Enfin, l'idée de l'âme est liée à notre recherche d'identité ou d'individualité. Le philosophe français René Descartes, en écrivant en 1637, a parlé de «cette me, c'est-à-dire l'âme par laquelle je suis ce que je suis ». Il a poursuivi en affirmant que cette âme est quelque chose de totalement non physique, mais il y a maintenant très peu de gens, compte tenu de notre connaissance moderne du cerveau et de son fonctionnement, qui souhaiteraient le suivre ici. Mais même si nous rejetons le compte immatériel de Descartes sur l'âme, chacun de nous conserve un fort sentiment de «ce moi», ce moi qui fait de moi ce que je suis. Nous sommes tous engagés dans la tâche d'essayer de comprendre «l'âme» dans ce sens.

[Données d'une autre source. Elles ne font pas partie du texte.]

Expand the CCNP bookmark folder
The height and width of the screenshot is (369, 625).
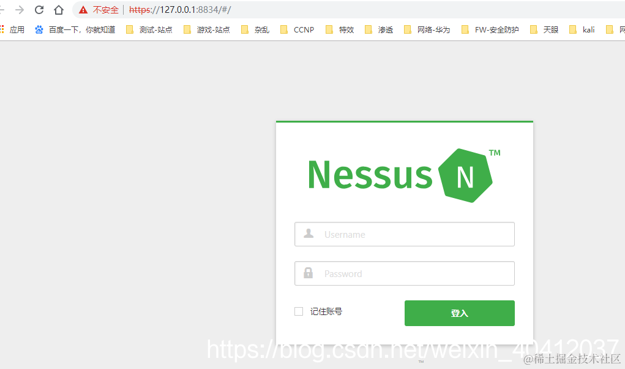[x=297, y=29]
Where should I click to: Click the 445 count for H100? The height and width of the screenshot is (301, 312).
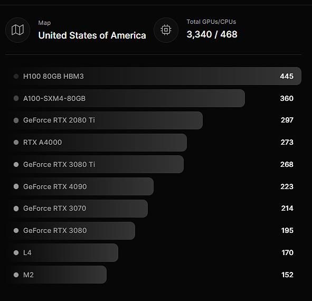[287, 76]
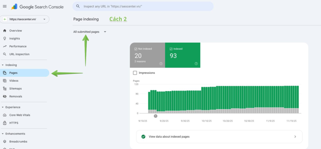This screenshot has height=149, width=321.
Task: Go to Performance report
Action: pyautogui.click(x=18, y=46)
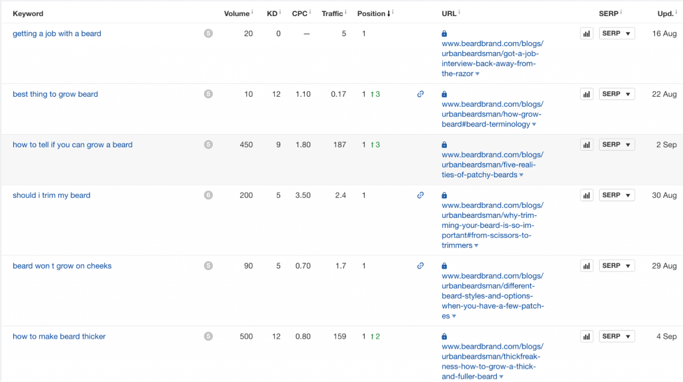The width and height of the screenshot is (683, 382).
Task: Click lock icon for 'how to make beard thicker' URL
Action: (444, 337)
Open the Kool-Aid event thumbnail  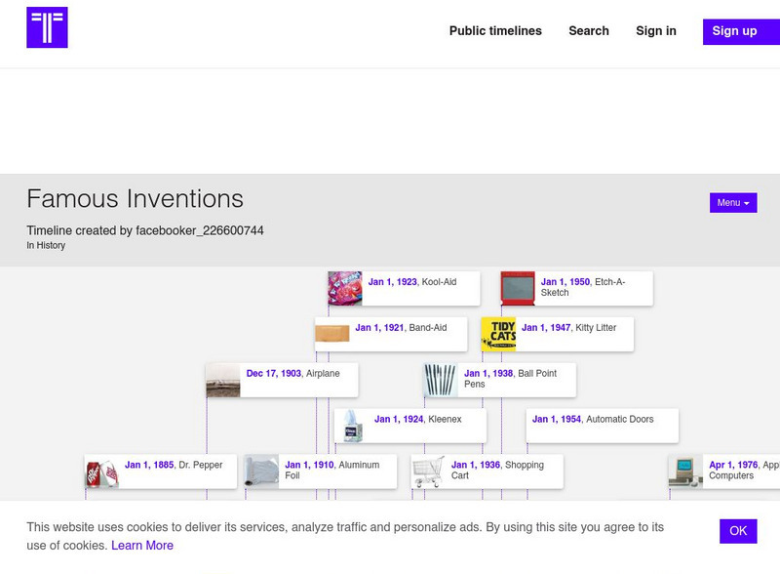(x=345, y=289)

Mais ce moi central que nous cherchons à comprendre, et dont nous cherchons à favoriser la croissance et la maturité en nous-mêmes et à encourager les autres, n'est pas un phénomène statique ou fermé. Chacun de nous est en voyage, pour grandir et apprendre, et pour atteindre le meilleur que nous pouvons devenir. Ainsi, la terminologie de «l'âme» n'est pas seulement descriptive, mais est ce que les philosophes appellent parfois «normative»: l'utilisation du langage de «l'âme» nous alerte non seulement sur la façon dont nous nous trouvons actuellement, mais sur le meilleur de nous-mêmes que nous avons en notre pouvoir de devenir.

Dire que nous avons une âme, c'est en partie dire que nous, les humains, malgré tous nos défauts, sommes fondamentalement orientés vers le bien. Nous aspirons à nous élever au-dessus du gaspillage et de la futilité qui peuvent si facilement nous entraîner vers le bas et, dans les expériences et pratiques humaines transformatrices que nous appelons `` spirituelles '', nous entrevoyons quelque chose de valeur et d'importance transcendantale qui nous fait avancer. En répondant à cet appel, nous visons à réaliser notre vrai moi, ce que nous étions censés être. C'est ce que représente la recherche de l'âme; et c'est ici, s'il y a un sens à la vie humaine, que ce sens doit être recherché.Compteur Aeon - ne pas enlever

A propos de l'auteur

John Cottingham est professeur émérite de philosophie à l'Université de Reading, professeur de philosophie des religions à l'Université de Roehampton à Londres et membre honoraire du St John's College de l'Université d'Oxford. Son dernier livre est À la recherche de l'âme (2020).

Cet article a été initialement publié sur Temps infini et a été republié sous Creative Commons.